Returns whether or not the given client authorization grants inbox access.

Parameters:

authorization - to check

Returns:

true if the authorization grants inbox access and false otherwise.

hasDesignerAccess

public static boolean hasDesignerAccess(IClientAuthorization authorization)

Returns whether or not the given client authorization grants designer access.

Parameters:

authorization - to check

Returns:

true if the authorization grants designer access and false otherwise.

setAuthenticationTargetInAuthenticationAttributes

public static void setAuthenticationTargetInAuthenticationAttributes(org.pac4j.core.profile.UserProfile pac4jProfile,
                                                                     IAuthenticationTarget target)

Sets the given authentication target in the authentication attributes of the profile.

Parameters:

pac4jProfile - to set authentication target for.

target - to set.

getAuthenticationTargetFromAuthenticationAttribute

public static String getAuthenticationTargetFromAuthenticationAttribute(org.pac4j.core.profile.UserProfile pac4jProfile)

Gets the target that the user authenticated for if it has been set in the authentication attributes of the given profile.

Parameters:

pac4jProfile - to get the authentication client descriptor for

Returns:

the authentication client descriptor if it has been set and null otherwise.

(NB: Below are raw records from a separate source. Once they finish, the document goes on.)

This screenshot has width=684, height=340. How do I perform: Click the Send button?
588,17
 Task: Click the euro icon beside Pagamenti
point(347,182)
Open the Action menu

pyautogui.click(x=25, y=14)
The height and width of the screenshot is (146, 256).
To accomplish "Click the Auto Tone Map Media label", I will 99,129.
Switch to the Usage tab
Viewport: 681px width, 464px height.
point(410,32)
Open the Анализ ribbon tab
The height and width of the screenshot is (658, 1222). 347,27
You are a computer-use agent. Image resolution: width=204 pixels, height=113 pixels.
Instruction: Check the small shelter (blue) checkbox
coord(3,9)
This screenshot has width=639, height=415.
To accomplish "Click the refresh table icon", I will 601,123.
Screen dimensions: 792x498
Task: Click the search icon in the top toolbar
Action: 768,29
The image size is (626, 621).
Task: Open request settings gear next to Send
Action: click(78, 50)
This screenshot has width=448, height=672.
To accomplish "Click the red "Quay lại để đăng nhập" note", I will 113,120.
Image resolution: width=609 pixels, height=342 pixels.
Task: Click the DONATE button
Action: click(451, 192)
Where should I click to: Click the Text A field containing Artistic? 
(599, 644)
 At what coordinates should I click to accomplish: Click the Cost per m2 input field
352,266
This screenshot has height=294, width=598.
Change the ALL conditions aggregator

getAuthenticationClientFromAuthenticationAttribute

public static IClientDescriptor getAuthenticationClientFromAuthenticationAttribute(org.pac4j.core.profile.UserProfile pac4jProfile)

Gets the client descriptor of the client that authenticated the user if it has been set in the authentication attributes of the given profile.

Parameters:

pac4jProfile - to get the authentication client descriptor for

Returns:

the authentication client descriptor if it has been set and null otherwise.

getClientAuthorizationsFromAuthenticationAttribute

public static Set<IClientAuthorization> getClientAuthorizationsFromAuthenticationAttribute(org.pac4j.core.profile.UserProfile pac4jProfile)

Get the client authorizations of the user if it has been set in the authentication attributes of the given profile.

Parameters:

pac4jProfile - to get the client authorizations for.

Returns:

the client authorizations if it has been set and null otherwise.

getUserProfileFromAuthenticationAttribute

public static UserProfile getUserProfileFromAuthenticationAttribute(org.pac4j.core.profile.UserProfile pac4jProfile)

Gets the formcycle profile if it has been set in the authentication attributes of the given pac4j profile.

Parameters:

pac4jProfile - to get the formcycle profile for

Returns:

the formcycle profile if it has been set and null otherwise.

getPermissionsFromAuthenticationAttribute

public static Set<String> getPermissionsFromAuthenticationAttribute(org.pac4j.core.profile.UserProfile pac4jProfile)

Gets the permissions if they have been set in the authentication attributes of the given pac4j profile.

Parameters:

pac4jProfile - to get the permissions for.

Returns:

the permissions if they have been set in and null otherwise.

getInvitationClientAuthorizationFromAuthenticationAttribute

public static DirectClientAuthorization getInvitationClientAuthorizationFromAuthenticationAttribute(org.pac4j.core.profile.UserProfile pac4jProfile)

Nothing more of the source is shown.